Does your child struggle with completing homework at home? Read our tips on How to Help Your Child with Homework.
It’s a familiar refrain every afternoon everywhere: A child gets off the school bus, plops an overloaded backpack onto the kitchen counter and says, “I have too much homework!” As a parent, helping your child with homework may be like a second job.
Homework may seem like a dirty word to children and parents alike, but statistics show that children who spend more time on homework do better in school and develop good habits and attitudes. When children do homework, they’re connecting school and home life and helping their parents get involved in their education.
Homework may be assigned to review, reinforce and practice what was taught during the school day. Homework can also prepare a child for an upcoming lesson, give him practice using Internet and media resources, teach him to work independently, and simply get more done than a class period permits.
Before parents can help their children with homework, they need to understand their teachers’ homework philosophy, expectations and the grade weight given to homework assignments.
Parents who are involved in their children’s school are taking the first step in homework help by understanding what’s going on in the classroom.
How to Help Your Child With Homework
Does Your Child Have Too Much Homework?
Homework expectations can range from 20 minutes per day to three hours per day, depending on a child’s grade level and course difficulty.
If you think your child’s homework is inappropriate, talk to his teacher about it and voice your concerns.
Regardless of whether you feel your child has too much homework, not enough, or not the right type of homework, by encouraging him to do his homework well and on time, you’re teaching him to follow rules and get the most out of his education.
Know Your Child’s Learning Style and Homework Methods
As tempting as it is to get your child to adopt your old homework methods, the homework style that works best for him may differ. Your child may most effectively study for a test by being quizzed by you, or he may do better studying on his own.
Observe your child and determine whether he works better alone or with others, if he studies best by writing, reading, listening or through hands-on activities.
How to Help Your Child With Homework
The US Department of Education’s Office of Educational Research and Improvement’s handbook on Helping Your Child With Homework suggests parents set a regular time and place for homework, have supplies on hand, and get involved by offering help and guidance, and being in touch with what’s going on in school.
Setting the Right Atmosphere for Homework
Set a regular homework time for your child, based on what works best for your child and the family schedule. Some children do better by getting homework done immediately after school. Others need an hour or two of time to unwind, play and relax before starting in on homework. Arrange homework time around extra-curricular activities, but emphasize to your child that homework is a high priority.
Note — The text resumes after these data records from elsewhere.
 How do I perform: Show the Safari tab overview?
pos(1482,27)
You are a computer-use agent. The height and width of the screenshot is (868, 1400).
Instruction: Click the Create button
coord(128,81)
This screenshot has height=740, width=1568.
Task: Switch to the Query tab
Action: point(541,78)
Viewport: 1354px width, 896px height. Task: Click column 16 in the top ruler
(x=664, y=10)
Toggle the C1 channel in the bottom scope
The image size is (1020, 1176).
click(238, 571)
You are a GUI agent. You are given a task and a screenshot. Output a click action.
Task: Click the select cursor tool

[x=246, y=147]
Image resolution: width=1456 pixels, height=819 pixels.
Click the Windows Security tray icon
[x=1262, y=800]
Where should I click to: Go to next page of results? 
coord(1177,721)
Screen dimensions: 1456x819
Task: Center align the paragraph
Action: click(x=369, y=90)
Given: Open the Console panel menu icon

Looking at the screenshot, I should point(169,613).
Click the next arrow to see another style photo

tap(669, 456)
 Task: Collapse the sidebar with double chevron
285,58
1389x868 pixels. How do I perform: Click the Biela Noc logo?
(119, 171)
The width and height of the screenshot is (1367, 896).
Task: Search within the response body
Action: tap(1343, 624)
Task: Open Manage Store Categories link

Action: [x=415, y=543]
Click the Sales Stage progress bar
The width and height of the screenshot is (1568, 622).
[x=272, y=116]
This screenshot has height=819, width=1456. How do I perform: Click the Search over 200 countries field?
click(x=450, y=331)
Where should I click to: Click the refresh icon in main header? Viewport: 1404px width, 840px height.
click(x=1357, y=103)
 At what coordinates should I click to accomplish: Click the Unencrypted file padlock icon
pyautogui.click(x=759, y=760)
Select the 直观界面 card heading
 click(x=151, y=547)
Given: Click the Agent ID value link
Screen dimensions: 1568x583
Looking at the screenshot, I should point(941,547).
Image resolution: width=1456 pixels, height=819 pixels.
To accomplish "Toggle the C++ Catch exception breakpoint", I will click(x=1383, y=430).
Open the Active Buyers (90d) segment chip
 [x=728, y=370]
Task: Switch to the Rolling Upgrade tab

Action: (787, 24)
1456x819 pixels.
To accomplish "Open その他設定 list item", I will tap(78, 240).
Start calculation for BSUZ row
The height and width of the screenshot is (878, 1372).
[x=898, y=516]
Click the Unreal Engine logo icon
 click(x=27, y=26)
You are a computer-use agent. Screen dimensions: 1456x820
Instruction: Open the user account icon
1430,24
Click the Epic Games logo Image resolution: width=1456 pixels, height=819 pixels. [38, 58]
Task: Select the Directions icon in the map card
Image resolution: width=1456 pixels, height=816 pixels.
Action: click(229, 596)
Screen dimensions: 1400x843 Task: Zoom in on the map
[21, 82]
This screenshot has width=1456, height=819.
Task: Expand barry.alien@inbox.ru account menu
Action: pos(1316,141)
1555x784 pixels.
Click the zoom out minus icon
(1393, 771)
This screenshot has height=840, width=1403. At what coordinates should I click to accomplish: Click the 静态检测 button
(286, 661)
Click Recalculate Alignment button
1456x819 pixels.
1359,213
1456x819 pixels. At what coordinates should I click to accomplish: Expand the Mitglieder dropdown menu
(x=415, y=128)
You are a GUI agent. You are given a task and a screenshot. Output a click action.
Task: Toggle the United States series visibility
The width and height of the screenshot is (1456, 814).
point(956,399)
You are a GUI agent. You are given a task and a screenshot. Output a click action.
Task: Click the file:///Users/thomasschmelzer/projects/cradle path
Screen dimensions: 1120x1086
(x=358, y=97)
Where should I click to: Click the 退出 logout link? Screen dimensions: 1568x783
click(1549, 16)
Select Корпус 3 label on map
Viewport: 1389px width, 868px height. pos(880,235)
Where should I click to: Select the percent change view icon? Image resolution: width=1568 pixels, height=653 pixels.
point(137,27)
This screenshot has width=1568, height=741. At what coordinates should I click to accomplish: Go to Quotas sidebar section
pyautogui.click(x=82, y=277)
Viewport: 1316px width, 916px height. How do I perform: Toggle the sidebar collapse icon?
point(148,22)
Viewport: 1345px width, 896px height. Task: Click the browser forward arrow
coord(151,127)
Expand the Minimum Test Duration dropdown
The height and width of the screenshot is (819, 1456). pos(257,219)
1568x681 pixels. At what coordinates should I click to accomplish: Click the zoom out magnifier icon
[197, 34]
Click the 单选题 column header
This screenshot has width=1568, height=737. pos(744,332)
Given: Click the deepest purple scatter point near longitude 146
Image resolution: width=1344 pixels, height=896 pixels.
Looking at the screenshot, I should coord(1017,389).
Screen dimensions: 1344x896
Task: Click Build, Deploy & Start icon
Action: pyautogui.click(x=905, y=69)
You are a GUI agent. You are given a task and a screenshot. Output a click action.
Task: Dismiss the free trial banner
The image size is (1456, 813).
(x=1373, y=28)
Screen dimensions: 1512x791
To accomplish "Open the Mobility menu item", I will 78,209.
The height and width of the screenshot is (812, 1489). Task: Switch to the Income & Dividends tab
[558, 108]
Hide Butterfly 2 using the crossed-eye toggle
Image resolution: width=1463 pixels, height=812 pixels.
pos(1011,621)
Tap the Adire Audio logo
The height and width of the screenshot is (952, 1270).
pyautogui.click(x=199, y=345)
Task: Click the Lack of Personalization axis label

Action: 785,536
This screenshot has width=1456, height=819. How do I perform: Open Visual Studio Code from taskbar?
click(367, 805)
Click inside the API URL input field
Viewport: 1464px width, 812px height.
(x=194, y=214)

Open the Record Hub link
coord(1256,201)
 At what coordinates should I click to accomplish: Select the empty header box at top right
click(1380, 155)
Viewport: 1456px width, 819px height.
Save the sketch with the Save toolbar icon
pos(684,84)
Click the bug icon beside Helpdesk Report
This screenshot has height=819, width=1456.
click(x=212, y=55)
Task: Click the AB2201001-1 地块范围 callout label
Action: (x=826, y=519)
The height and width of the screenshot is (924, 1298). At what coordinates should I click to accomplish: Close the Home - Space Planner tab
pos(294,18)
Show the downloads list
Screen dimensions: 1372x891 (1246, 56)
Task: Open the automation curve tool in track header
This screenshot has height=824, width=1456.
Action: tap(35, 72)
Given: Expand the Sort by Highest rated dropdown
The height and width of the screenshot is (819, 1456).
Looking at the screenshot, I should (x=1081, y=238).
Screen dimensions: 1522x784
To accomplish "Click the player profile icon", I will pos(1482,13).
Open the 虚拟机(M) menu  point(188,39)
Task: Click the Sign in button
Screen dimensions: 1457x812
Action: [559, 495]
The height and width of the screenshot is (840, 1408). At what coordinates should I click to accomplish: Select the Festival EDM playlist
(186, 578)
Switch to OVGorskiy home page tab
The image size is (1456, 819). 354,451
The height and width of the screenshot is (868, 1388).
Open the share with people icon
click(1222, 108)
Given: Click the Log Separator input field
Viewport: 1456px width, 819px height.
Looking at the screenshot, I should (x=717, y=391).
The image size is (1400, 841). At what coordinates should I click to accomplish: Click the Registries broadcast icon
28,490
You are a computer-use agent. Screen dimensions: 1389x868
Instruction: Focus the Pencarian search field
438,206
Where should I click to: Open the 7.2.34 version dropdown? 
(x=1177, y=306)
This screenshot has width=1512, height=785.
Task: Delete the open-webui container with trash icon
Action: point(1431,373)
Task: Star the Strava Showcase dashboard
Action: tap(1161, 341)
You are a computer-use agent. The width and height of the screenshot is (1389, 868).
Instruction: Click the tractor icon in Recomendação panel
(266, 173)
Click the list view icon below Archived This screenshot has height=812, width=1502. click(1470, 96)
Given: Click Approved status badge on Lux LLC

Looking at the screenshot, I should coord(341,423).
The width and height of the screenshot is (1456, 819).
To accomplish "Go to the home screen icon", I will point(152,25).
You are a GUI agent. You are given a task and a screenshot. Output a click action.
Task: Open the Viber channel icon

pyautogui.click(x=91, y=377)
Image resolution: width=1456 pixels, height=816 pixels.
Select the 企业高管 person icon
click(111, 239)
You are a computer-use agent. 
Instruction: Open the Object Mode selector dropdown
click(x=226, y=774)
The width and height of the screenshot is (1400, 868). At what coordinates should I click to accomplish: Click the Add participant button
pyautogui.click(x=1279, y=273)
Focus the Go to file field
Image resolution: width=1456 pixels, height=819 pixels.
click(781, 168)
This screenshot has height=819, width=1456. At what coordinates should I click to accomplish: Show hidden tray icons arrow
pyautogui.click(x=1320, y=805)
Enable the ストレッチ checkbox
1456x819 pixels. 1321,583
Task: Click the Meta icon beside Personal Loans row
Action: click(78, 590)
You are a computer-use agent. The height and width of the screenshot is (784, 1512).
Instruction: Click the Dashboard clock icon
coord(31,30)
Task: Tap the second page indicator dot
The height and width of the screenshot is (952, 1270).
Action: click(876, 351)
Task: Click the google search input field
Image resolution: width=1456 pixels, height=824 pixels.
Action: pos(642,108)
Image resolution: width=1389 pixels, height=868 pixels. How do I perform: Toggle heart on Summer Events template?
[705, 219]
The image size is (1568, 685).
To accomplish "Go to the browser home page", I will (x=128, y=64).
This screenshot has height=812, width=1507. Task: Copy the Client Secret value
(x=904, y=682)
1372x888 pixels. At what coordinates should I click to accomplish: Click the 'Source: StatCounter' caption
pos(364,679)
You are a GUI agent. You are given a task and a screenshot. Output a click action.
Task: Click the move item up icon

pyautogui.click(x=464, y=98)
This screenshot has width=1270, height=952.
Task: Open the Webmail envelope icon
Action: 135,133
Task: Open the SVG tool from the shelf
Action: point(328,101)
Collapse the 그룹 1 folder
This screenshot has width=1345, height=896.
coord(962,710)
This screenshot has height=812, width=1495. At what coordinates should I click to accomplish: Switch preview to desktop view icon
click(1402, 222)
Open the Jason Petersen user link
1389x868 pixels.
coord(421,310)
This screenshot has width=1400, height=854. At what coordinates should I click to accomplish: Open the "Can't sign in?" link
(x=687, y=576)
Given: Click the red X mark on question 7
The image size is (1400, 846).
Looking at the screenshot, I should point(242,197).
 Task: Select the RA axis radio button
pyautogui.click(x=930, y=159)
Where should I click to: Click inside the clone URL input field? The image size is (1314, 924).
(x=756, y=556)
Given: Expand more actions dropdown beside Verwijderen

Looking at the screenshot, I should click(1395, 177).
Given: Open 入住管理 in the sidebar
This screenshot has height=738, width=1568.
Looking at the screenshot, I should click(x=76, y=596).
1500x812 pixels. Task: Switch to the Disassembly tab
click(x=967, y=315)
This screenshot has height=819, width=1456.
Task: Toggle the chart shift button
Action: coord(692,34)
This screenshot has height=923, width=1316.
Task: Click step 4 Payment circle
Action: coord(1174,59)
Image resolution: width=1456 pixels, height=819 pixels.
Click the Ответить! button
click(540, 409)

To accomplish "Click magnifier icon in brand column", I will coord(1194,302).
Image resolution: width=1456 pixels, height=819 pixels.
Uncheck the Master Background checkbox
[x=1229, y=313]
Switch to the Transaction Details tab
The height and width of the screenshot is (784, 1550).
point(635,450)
Provide a quiet, well-lit study area in your home for your child to do homework. Remove distractions and make homework time a no-phone, no-iPod, no-TV zone.
Stock your home with pens, pencils, erasers, notebook paper, a stapler, pencil sharpener, paper clips, glue sticks, a calculator, maps, scissors, a dictionary and a thesaurus. It’s a good idea to also have composition notebooks, folders and poster board, for last minute projects.
Show Your Child His Homework is a Priority to You
Show your child that you’re interested in his schoolwork by asking him what went on in school, what assignments he has, and what grades he’s received. “What happened in school today” is the perfect dinnertime conversation for a family.
Be available during homework time. If possible, arrange to be home and around the house when your children are doing homework. Even if you’re fixing dinner, paying bills, or reading the newspaper, being available means your child can come to you for help.
Keep open the lines of communication with your child’s teachers. Many teachers now have Web sites and calendars posted on the school Web site with assignments, test dates and project due dates.
You can help your child with homework without doing the work for him. Taking over a project or providing too many suggestions or criticisms will erode your child’s confidence and keep him from getting the benefit of the assignment.
Be generous with praise for your children’s work, and make any criticism constructive.
Offer suggestions to your child in scheduling his own deadlines for projects. Help him avoid cramming for tests and doing big projects the night before they’re due, by dividing up the work on a calendar.